The proposed digital identification method comprises of steps that involve selecting genetic markers for identification, assembling information for the unique genetic identification, assigning digital codes for each of the features, creating the digital identification codes, decoding the digital identification code, registering the codes for blockchain, and implementing codes for various applications.

2.1. Digital Identification Format

In order to formulate a digital identification which holds all the necessary information from a wide selection of species of animals and plants with the possibility of a rare event (identical twins or cloning), we propose the following digital identification format:

Species Code (2 - 4 digits), Gender Code (1 digit with Natural or Virtual birth separation) (1), Identification Codes (24 digits for numerical, and 12 digits for alphabetical), Auxiliary Code (1 or 2 digits).

2.2. Species Codes

Every animal, plant, bacteria, and virus on earth has genetic makeup (DNA and RNA) vital for growth, reproduction, and multiplication. Although the current study is primarily focused on using genetic code in identifying human individuals, the same concept of genetic based blockchain identification can be used in other species for identification, parental linkage, tracking, or management analysis in agricultural businesses. Therefore, species identification code should be included in the digital format. Below is an example of the proposed codes for some of the well-known species of interest (Table 1). The two-digit combination of the alphabetical code can cover up to 576 (24 × 24) different species in the code combination. Three (13,824 species) or four (331,776 species) digit species identification code combination may be implemented in future expansion.

2.3. Gender Codes

With respect to biological sex, humans are born as either male or female. However, gender classifications are simply not binary so other types (gender neutral, transgender, genetic abnormalities) should be considered in the gender code assignment to cover a wide spectrum of people.
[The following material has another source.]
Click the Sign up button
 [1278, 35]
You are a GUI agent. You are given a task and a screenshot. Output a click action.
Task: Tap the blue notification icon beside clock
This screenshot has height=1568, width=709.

Furthermore, we are also exploring the possibility of a non-natural birth (Artificial or Virtual) individual such as cloning or digital creation in some applications, that could be differentiated from real (Natural) individuals to that of artificial or virtual individuals (Table 2).

Table 1. Examples of species code.

Table 2. Gender code with possible outcomes for both natural and virtual birth.

2.4. 24-Digit Numerical Codes

Because of SNP’s mostly bi-allelic nature, each position of the markers has three different possible combinations as summarized in the table below. We can assign a code “1” for the known reference allele, “2” for the alternative allele, and “3” for the mixture of two alleles called heterozygotes. However, there is a possibility of an incomplete or failed sequencing result at a particular site that can stem from either low confidence call or missing call for a certain SNP [40] [41] . The missing calling makes it difficult to assign a piece of correct allele information on the given sites. Therefore, the missing genotypes are labeled “NA” in the sequencing output file and assigned a “0” in the code output. Typically, the standard whole genome sequencing coves roughly 95% of the entire genome region when it is sequenced in 30X read depth (standard Whole Genome Sequencing QC criteria), meaning that there is always a chance that one or more SNPs may not produce a satisfactory result to assign an appropriate code [42] [43] . In order to establish a criteria cutline and a measure of quality control, the minimum data point needed to assign a reliable identity code will be designated to 21 data points. Based on the 24 SNPs needed for human identification code generation used, the encoding system can accommodate and produce a valid result even when up to three SNP data points are missing (Table 3).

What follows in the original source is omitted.